The researchers used X-ray micro-computed tomography (CT) and backscatter electron microscopy to image the Namacalathus in detail. The features include a hollow stalk shaped like a cup at the top, with six lobes projecting into the top opening. The outside stem and cup of some of the Namacalathus fossils has spines, making it look like a pincushion.

From the discernible features, the scientists ruled out Namacalathus affinities to protists (a type of eukaryotic organisms) and cnidarians (aquatic invertebrates like jelly fish or coral). Instead they found affinities with animals that evolved later in the Cambrian, the first geological period of the Paleozoic Era. 

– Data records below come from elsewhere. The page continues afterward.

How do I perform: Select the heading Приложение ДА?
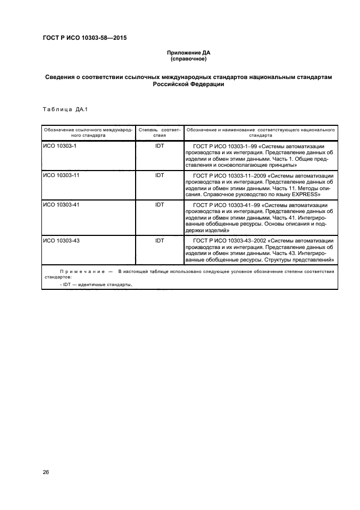pos(188,52)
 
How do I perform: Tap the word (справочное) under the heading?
pos(188,58)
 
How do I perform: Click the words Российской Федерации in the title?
pos(188,85)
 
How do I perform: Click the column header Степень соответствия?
pos(159,133)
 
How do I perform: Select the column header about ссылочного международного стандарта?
pos(88,133)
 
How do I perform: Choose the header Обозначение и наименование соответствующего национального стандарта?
pos(260,133)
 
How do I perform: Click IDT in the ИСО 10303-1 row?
pos(160,147)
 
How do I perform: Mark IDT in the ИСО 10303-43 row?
pos(160,240)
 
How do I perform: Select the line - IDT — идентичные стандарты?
pos(96,284)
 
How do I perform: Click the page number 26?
pos(46,472)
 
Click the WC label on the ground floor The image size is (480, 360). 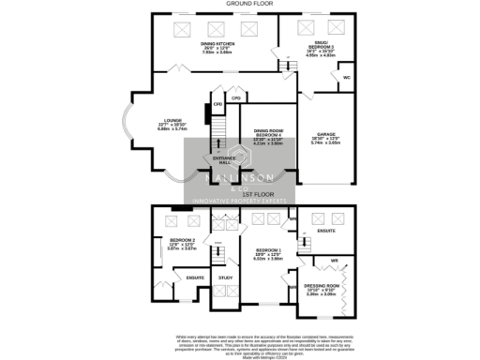[x=346, y=78]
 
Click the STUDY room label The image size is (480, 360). [x=225, y=278]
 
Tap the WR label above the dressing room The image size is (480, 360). [x=334, y=259]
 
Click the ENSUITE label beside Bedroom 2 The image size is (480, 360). [x=194, y=278]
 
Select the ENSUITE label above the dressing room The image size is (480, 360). [x=326, y=230]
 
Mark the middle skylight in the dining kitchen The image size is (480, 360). [x=217, y=27]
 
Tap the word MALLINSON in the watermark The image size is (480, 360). [x=239, y=177]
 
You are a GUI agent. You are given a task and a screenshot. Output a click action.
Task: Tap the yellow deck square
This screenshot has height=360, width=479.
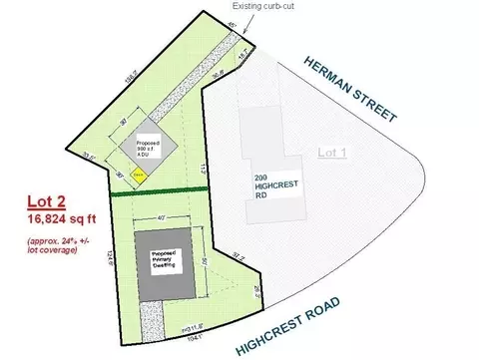click(140, 172)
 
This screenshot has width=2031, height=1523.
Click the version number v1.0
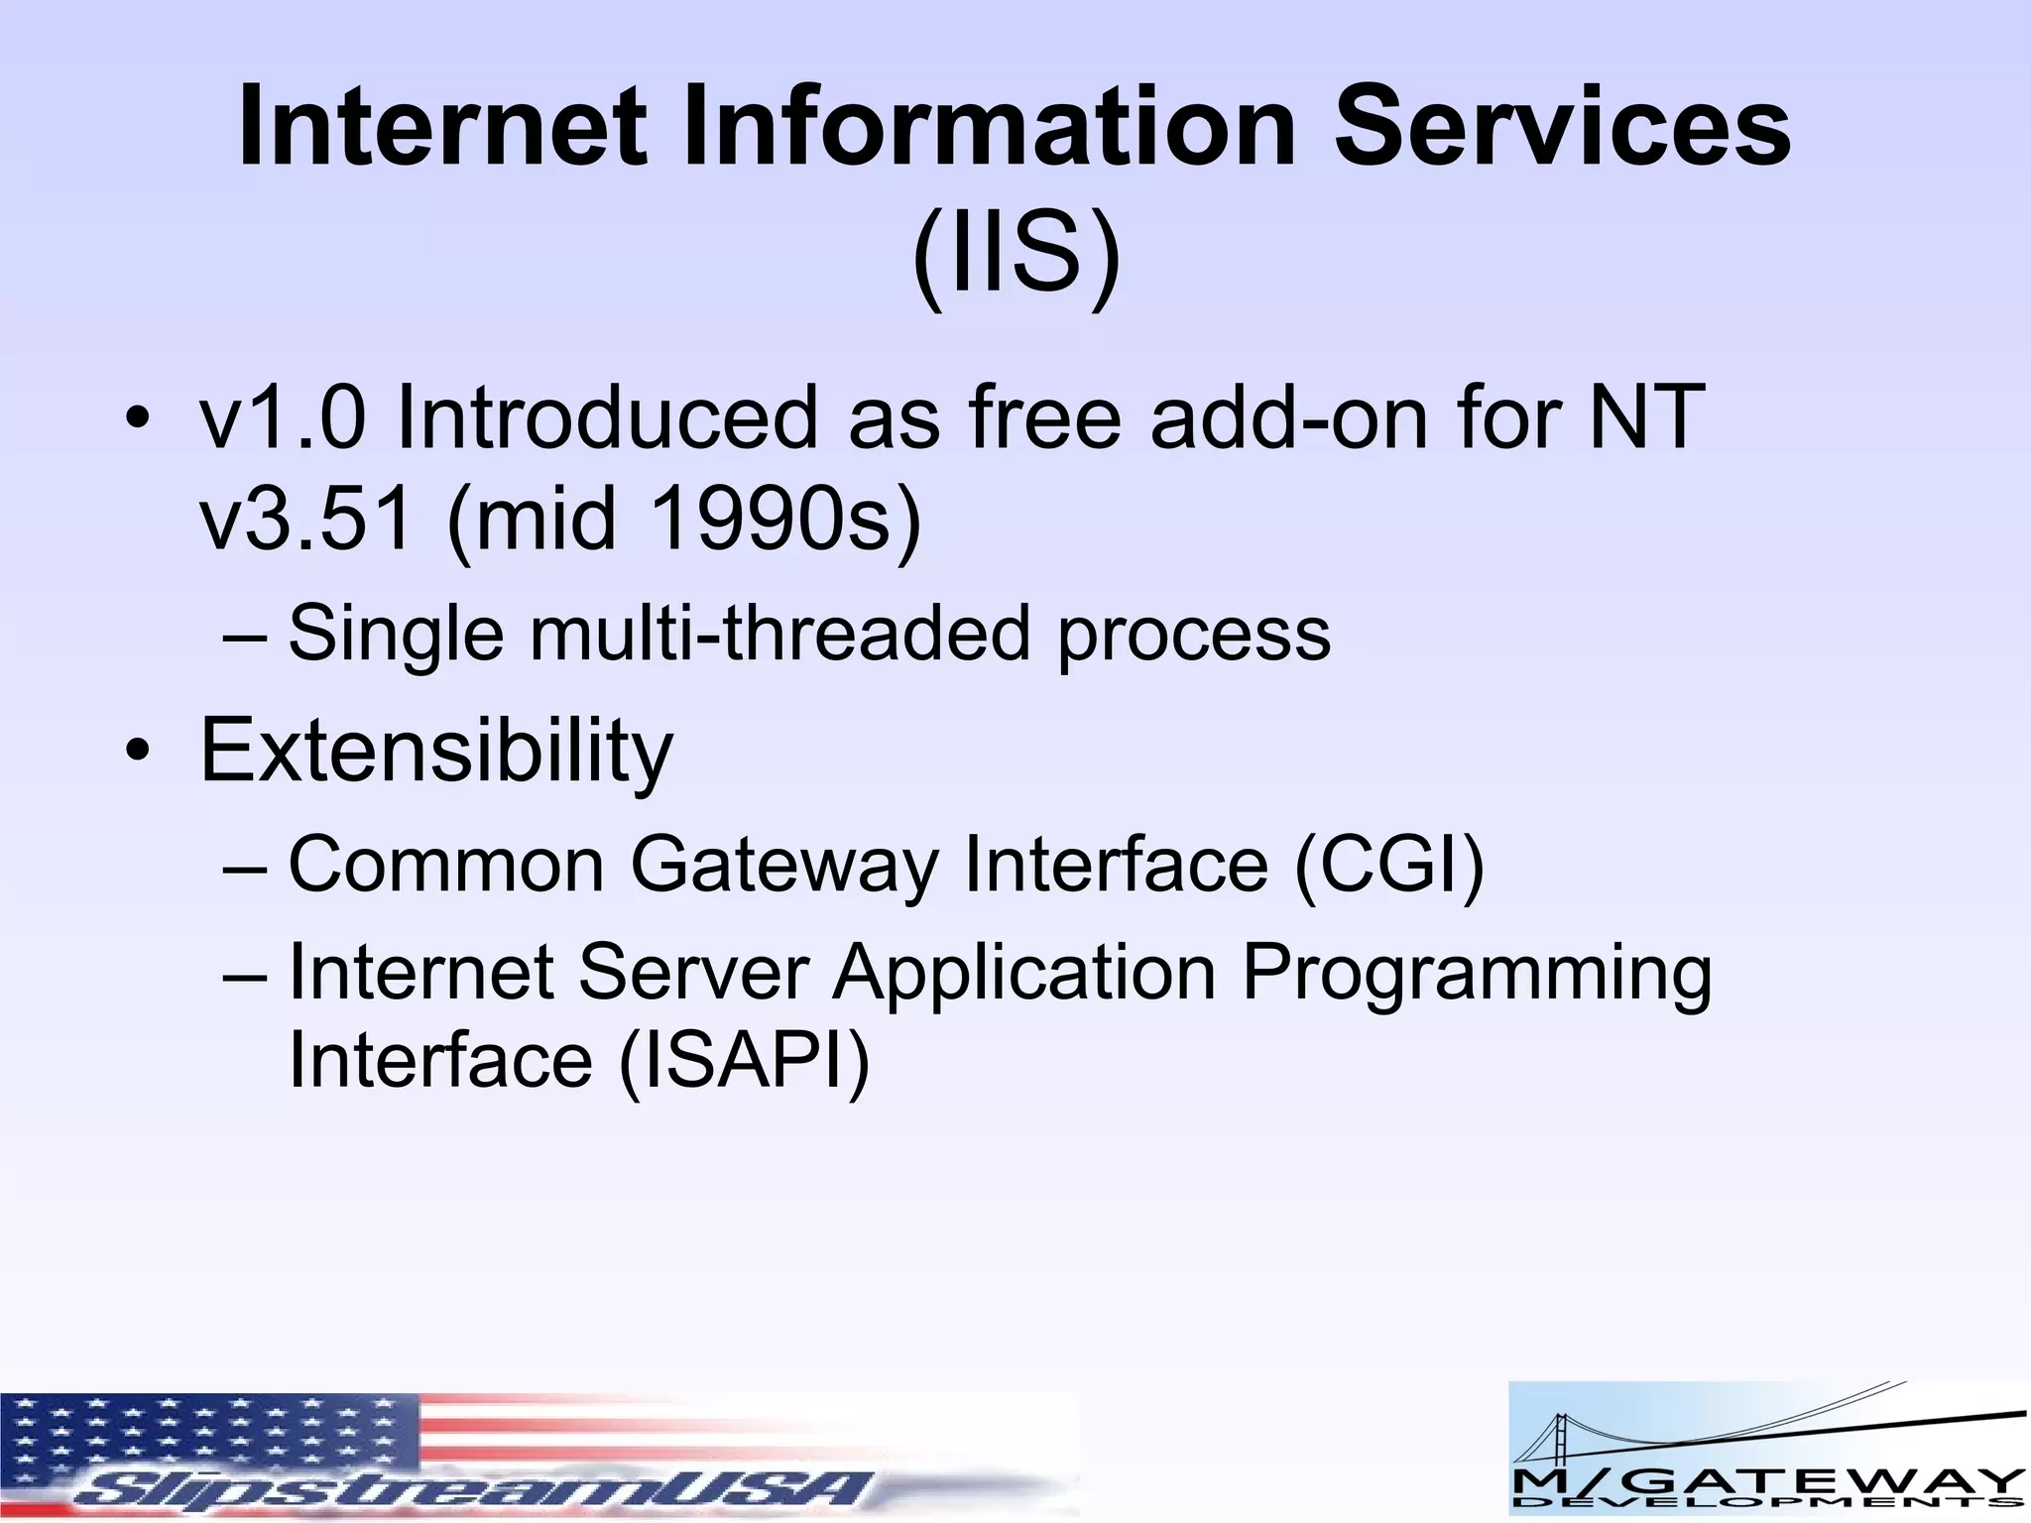click(282, 417)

In particular the researchers identified affinities with lophotrochozoan phyla, such as annelids, mollusks and others. They write: "... we are now able to reconstruct Namacalathus as a total group lophotrochozoan, capable of asexual budding with an organic-rich, foliated calcareous skeleton and an open, apical J- or U-shaped gastric cavity within the apical opening potentially accommodating a retractable collar of tentacles and with brood chambers around the lumens."

The analysis of the Namacalathus fossils confirms that animals that emerged in the Cambrian can be traced back to the Ediacaran. It was previously thought that lophotrochozoans originated only in the Cambrian explosion.

"However, now we can extend the origin of these modern lophotrochozoan phyla further back still into the terminal Ediacaran," the scientists write. "In so doing we establish a phylogenetic connection between Ediacaran and early Cambrian taxa, faunas that were previously thought distinct. We hence extend the roots of the Cambrian Explosion itself into the Ediacaran, where total group lophotrochozoans such as Namacalathus show a combination of features that became typical of both later lophophorates and representatives of the entoproctan-molluscan-annelidan branch."